Je m’occupais de la sélection des films de la compétition, de la composition des rétrospectives proposées pendant le festival, de la constitution des tables rondes et de la programmation du ciné-concert. Durant le festival, mon rôle consistait à accueillir les réalisateurs, à les accompagner dans leur rencontre avec le public en animant les débats, fonction que j’ai assumée durant dix ans. À l’origine de la création du festival, il y a eu cette forte volonté de faire se rencontrer les cinéastes avec le public, de créer du lien.

Tu as fondé le festival avec la réalisatrice la réalisatrice Katell Quillévéré en 2004, avec la volonté de mettre en avant ce format un peu « bâtard » qu’est le moyen métrage, des films qui rencontrent rarement le public et circulent difficilement dans les festivals de courts métrages. Quelles sont les spécificités du moyen métrage selon toi ?

À l’époque, nous avions fait le constat que les films qui nous intéressaient le plus étaient des films longs, dans lequel les réalisateurs prenaient le temps de s’intéresser à des sujets complexes, de développer des personnages et de déployer leur mise en scène. On a créé le festival pour montrer ces films dans de bonnes conditions car les spectateurs ont rarement l’occasion de les apprécier pleinement dans les festivals plus classiques. Passer d’un film de dix minutes à un film de cinquante minutes dans un même programme peut déstabiliser et empêcher le spectateur d’accueillir la forme et la durée spécifique du moyen métrage.
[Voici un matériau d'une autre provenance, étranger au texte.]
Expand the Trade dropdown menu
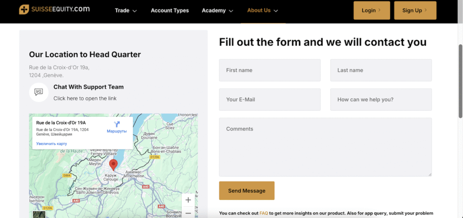Screen dimensions: 463x218 tap(126, 10)
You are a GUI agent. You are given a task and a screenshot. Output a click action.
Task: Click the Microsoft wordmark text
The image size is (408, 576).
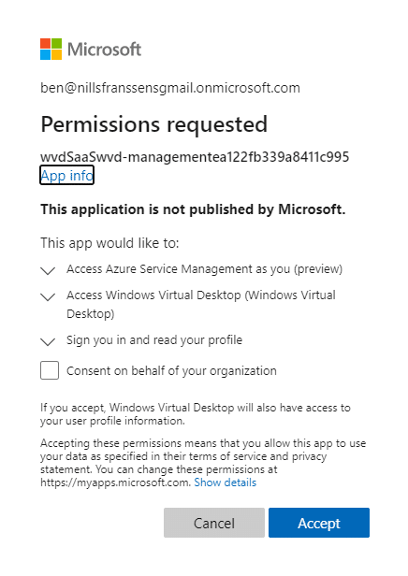click(x=105, y=50)
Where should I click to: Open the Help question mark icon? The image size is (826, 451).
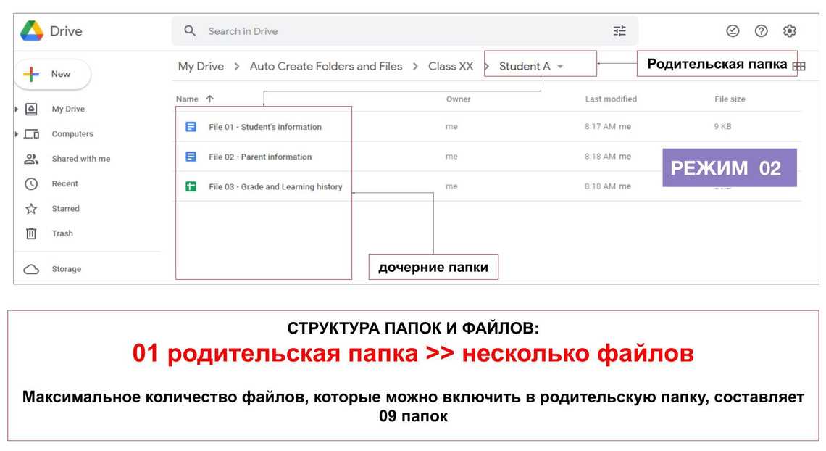(x=761, y=31)
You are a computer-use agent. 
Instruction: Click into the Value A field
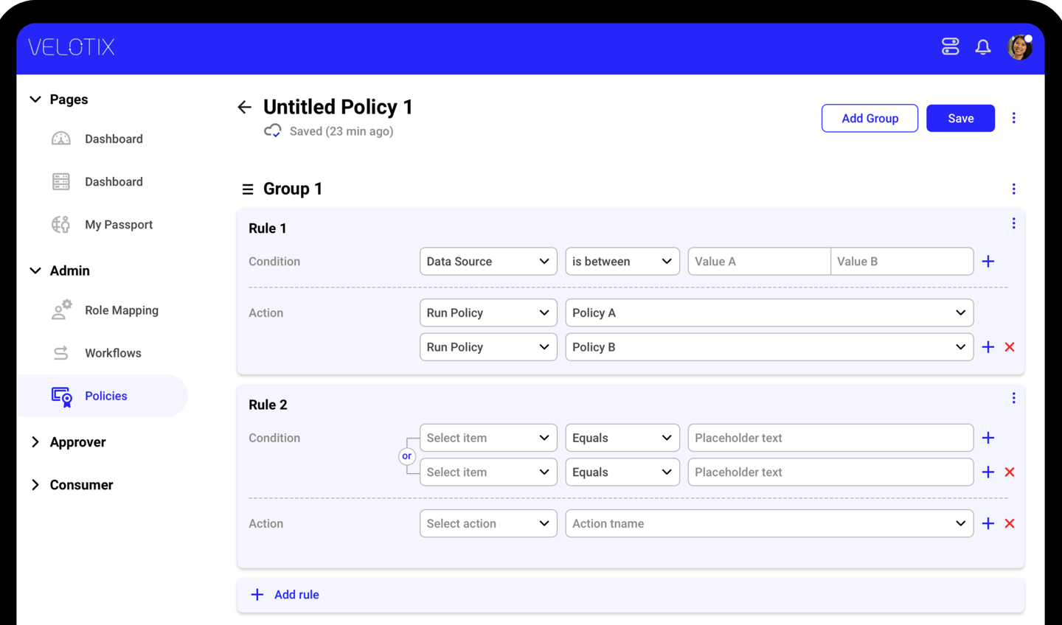(x=758, y=262)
Ces films nous intéressent aussi parce qu’ils sont plus libres, ils ne sont pas soumis à la pression du marché, aux contraintes d’une sortie en salles. Je pense que l’intermédiaire 30 à 60 minutes est aujourd’hui le plus grand espace de liberté artistique pour les cinéastes. Ça s’est manifesté lorsque sont arrivés des films comme « La vie des morts » d’Arnaud Desplechin, « La brèche de Roland » des frères Larrieu, « Ce vieux rêve qui bouge » d’Alain Guiraudie… . Des films marquants qui ont révélé des réalisateurs importants. Nous étions convaincus en 2004 que d’autres films de ce format allaient arriver et nous faire découvrir de nouveaux auteurs. Nous avons ainsi aidé et accompagné avec bienveillance l’émergence de cinéastes comme Arthur Harari, Justine Triet, Sébastien Betbeder, Mikhaël Hers, Shanti Masud, Lucie Borleteau, Yann Gonzalez, Virgil Vernier… Nous mettons un point d’honneur à ce que leur talent soit mis en valeur et présenté dans les meilleures conditions.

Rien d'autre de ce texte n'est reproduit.